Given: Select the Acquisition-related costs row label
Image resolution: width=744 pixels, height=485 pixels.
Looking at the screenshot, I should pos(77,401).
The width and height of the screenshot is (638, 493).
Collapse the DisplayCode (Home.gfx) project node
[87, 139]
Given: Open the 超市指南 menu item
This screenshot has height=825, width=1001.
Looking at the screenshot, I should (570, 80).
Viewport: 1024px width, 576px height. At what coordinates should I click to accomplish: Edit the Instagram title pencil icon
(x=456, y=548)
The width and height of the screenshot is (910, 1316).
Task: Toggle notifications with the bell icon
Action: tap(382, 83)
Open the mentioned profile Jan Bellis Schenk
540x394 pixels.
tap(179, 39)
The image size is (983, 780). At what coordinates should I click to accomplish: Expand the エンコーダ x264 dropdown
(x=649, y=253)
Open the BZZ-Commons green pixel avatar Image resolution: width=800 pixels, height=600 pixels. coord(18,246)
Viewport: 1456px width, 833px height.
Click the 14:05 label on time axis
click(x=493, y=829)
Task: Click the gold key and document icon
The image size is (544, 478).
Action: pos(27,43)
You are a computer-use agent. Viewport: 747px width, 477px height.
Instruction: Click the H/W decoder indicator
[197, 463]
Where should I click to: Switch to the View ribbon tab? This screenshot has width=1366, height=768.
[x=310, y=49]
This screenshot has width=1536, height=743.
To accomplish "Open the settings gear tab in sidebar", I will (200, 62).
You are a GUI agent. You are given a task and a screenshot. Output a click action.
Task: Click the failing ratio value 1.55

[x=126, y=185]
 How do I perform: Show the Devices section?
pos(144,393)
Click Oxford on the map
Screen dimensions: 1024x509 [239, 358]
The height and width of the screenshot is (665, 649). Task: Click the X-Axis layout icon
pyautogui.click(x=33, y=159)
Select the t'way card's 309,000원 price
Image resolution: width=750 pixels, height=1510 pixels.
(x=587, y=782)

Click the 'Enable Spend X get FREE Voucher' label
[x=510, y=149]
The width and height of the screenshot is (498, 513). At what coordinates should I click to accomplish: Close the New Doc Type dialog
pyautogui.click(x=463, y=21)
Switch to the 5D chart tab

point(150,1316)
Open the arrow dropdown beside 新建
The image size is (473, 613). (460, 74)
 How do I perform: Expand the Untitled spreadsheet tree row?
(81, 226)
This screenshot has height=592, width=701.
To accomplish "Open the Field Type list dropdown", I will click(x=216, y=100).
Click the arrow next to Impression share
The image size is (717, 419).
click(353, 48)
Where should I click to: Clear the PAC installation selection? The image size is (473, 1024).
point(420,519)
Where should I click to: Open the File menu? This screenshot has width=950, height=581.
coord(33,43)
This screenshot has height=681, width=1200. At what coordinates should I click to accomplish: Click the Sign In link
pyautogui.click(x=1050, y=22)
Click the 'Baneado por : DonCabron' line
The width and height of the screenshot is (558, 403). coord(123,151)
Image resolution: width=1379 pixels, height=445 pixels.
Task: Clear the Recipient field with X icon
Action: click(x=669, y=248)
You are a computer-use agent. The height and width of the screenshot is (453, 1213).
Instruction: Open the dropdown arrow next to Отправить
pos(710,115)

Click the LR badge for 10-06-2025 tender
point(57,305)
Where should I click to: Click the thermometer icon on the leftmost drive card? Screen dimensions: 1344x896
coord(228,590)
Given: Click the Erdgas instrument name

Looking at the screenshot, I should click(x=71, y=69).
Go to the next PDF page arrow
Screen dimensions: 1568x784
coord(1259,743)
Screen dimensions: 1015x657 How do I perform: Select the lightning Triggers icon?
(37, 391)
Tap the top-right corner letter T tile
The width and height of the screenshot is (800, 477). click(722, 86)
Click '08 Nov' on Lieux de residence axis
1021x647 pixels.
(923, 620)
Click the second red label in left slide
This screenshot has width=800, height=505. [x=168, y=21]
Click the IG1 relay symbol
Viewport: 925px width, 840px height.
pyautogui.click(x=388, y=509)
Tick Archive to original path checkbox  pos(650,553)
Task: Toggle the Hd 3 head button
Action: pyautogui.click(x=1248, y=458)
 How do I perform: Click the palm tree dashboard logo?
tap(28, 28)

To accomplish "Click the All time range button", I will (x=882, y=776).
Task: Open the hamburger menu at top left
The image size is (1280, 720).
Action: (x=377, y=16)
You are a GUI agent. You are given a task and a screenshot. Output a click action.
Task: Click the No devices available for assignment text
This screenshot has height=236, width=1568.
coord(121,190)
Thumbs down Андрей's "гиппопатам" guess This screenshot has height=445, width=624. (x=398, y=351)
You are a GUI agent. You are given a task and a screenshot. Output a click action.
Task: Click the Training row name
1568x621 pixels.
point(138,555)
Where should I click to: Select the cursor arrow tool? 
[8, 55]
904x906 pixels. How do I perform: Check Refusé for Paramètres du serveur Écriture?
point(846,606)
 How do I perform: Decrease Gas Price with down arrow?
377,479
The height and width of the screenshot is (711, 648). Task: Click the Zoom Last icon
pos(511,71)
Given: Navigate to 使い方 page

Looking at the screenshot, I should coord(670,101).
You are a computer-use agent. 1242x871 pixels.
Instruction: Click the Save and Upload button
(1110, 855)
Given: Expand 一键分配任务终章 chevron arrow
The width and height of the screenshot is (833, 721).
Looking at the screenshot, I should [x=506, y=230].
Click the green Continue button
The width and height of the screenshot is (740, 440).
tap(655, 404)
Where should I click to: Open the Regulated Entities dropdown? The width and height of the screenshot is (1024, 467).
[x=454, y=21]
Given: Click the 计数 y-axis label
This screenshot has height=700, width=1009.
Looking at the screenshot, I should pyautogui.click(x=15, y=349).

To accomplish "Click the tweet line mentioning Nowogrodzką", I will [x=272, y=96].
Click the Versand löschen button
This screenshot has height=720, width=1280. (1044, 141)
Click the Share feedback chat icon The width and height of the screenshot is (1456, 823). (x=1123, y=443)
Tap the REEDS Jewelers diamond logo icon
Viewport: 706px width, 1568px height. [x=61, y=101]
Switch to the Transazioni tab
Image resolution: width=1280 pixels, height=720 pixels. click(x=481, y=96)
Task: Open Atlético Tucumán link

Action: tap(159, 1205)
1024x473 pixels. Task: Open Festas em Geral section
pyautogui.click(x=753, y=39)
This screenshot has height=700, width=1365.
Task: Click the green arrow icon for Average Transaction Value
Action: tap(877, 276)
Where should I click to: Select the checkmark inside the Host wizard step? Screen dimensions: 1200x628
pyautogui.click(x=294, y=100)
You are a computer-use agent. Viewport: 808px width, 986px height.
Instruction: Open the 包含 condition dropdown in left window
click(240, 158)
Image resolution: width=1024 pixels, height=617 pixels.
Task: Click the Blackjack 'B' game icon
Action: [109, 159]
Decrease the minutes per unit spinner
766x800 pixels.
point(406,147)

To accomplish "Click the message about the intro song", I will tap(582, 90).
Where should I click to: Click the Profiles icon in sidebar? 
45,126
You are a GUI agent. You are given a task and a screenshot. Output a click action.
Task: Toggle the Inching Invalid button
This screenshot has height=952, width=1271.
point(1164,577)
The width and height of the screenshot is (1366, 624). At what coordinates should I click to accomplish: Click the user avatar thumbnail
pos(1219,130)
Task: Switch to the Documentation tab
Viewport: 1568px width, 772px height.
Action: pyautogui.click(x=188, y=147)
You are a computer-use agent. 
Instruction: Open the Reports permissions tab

++++

● Work request: Within the material above, find the lines that contain the word "computer"; copy them.

● Your solution:
You are a computer-use agent. Viewport: 747px width, 477px height.
You are a computer-use agent. The height and width of the screenshot is (453, 1213).
You are a computer-use agent. 1242x871 pixels.
You are a computer-use agent. Viewport: 808px width, 986px height.
You are a computer-use agent. 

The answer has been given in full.